SL: It really does depend project by project. Some clients, depending on their clientele and demographic, are more focused on ethics and environment than others. Those clients are willing to pay more for the products. It is easier to trace back materials when the products have been made in the UK, but it is tough because all businesses need to think about their profitability.
HK: Please tell me that brands can ethically manufacturer products abroad as well…
CS: Yes, it can be done – our brand uses very good factories in China while also manufacturing in the UK. There are certain items that you simply cannot manufacture in the UK, such as bulbs, while also retaining a price point that anyone would touch. One of the things that gets missed out in topics like these is that there are brilliant crafts people in Asia who are doing brilliant things. In terms of both technology and the governmental support given to these creatives, they are some of the best people in the world and yet their reputation is being tainted by the result of greed and poor quality mass production of products.
In terms of being able to manufacture in China, there is a lot of trust that come into it. There are just two or three factories that I would use because of genuine shared values when it comes to the manufacturing process and human ethical standards. The most important element for us is that the workers are passionate and buy into the products they are producing. If they are benefiting from the products they are creating, then they will produce better quality products. This ultimately results in a product that has more longevity.
HK: How has this situation become so out of control?

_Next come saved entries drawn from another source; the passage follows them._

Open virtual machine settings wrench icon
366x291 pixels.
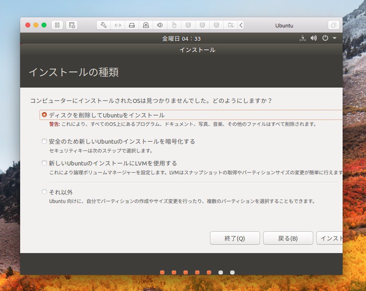[x=104, y=25]
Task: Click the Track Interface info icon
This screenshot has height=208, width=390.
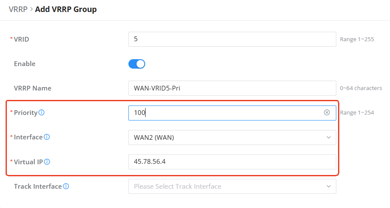Action: [66, 186]
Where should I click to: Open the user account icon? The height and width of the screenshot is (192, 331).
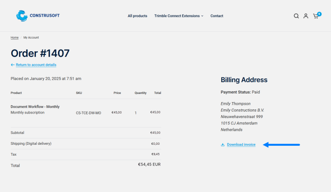306,16
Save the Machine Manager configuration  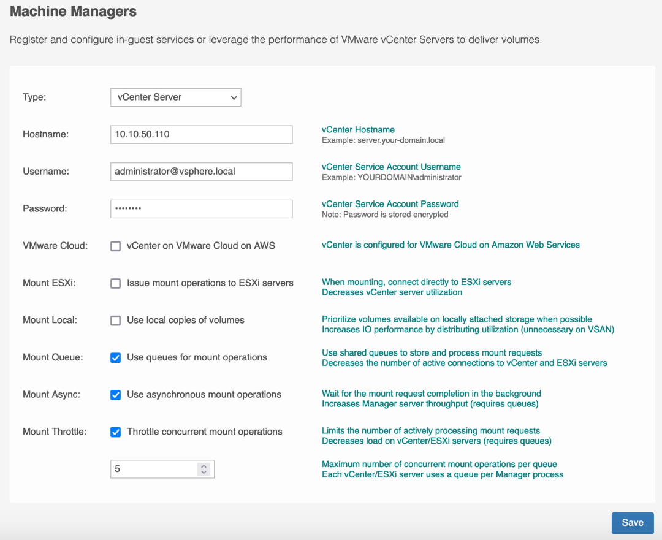click(x=632, y=523)
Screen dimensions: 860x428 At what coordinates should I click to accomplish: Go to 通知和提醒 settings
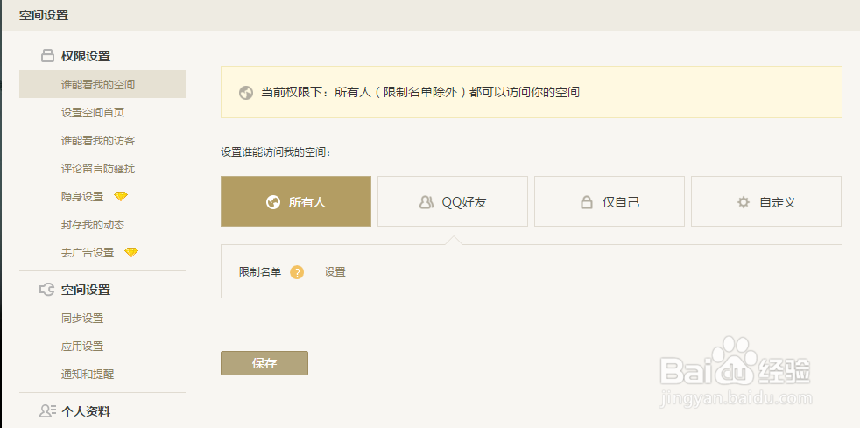[88, 374]
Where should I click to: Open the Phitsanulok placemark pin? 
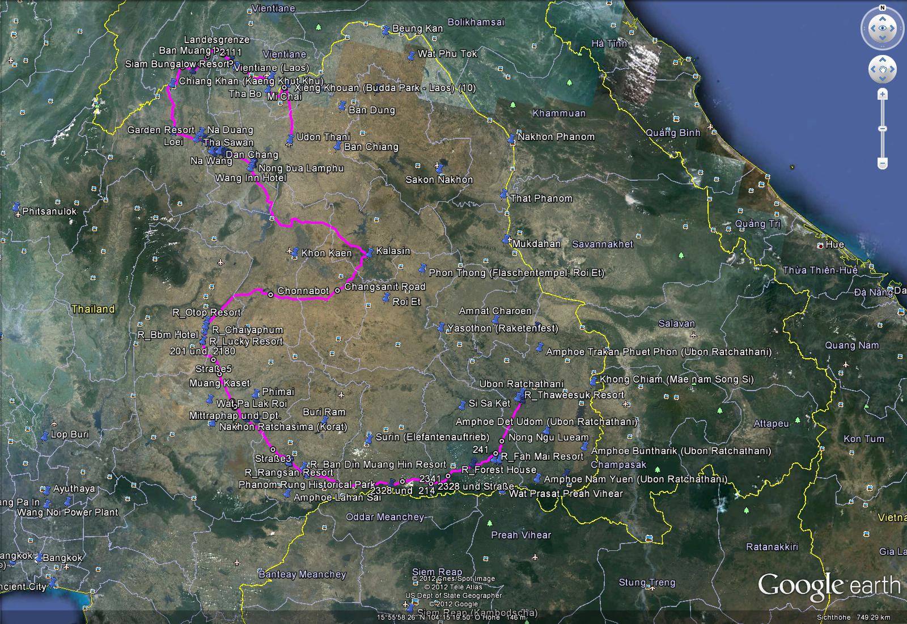click(x=16, y=208)
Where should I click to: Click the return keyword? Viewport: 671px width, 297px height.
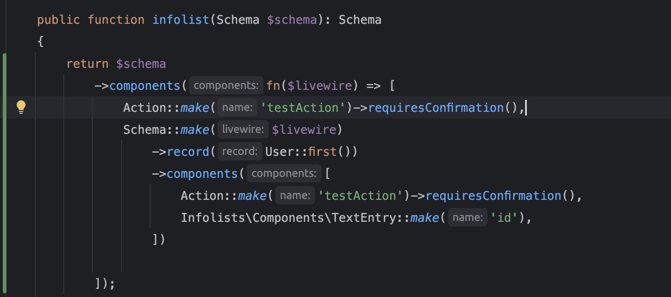click(x=87, y=64)
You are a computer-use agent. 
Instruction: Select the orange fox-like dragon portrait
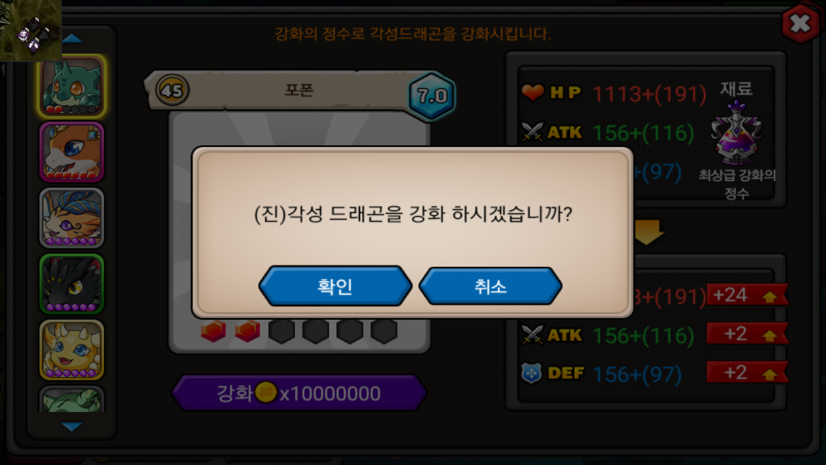[x=72, y=152]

CS: In my experience, most LED bulb brands do not know what is happening. It’s not always that these companies don’t want to know but it’s more that they just assume everything is happening the way they think it is. The sourcing process for most companies is to meet suppliers while travelling to trade shows, perhaps stay on to visit a factory where samples can be made and prices can be agreed. They might do a factory inspection but a lot can be hidden and this process, in my experience, can be highly manipulated and deceptive.
HK: What can designers do to make the industry more ethical?
CS: Ask difficult questions and demand hard evidence. For suppliers, these questions should be directed towards the factories they are working with. Suppliers should know about the living and working conditions of the workers who are in these factories.
GC: I’ll be honest, when it comes to specifying, over the last 10 years the decisions from clients have been driven by cost. The choices on the lighting projects I have been involved in are around supply costs. There are so many components in lighting schemes that need to be measured and presented, so weighing them up against another product that is ethically sourced is not often asked for. It would be great, however, to promote ethical sourcing and really help to educate the industry on the effects of unethical manufacturing.
HK: I think you’re right, the more companies that put forward good, solid evidence around ethical production of products, the more the industry will naturally demand this being an essential. Ultimately, if all suppliers looked deep into their supply chain and if all designers were more inquisitive about the products they are supplying then the healthier the industry will become on a global scale.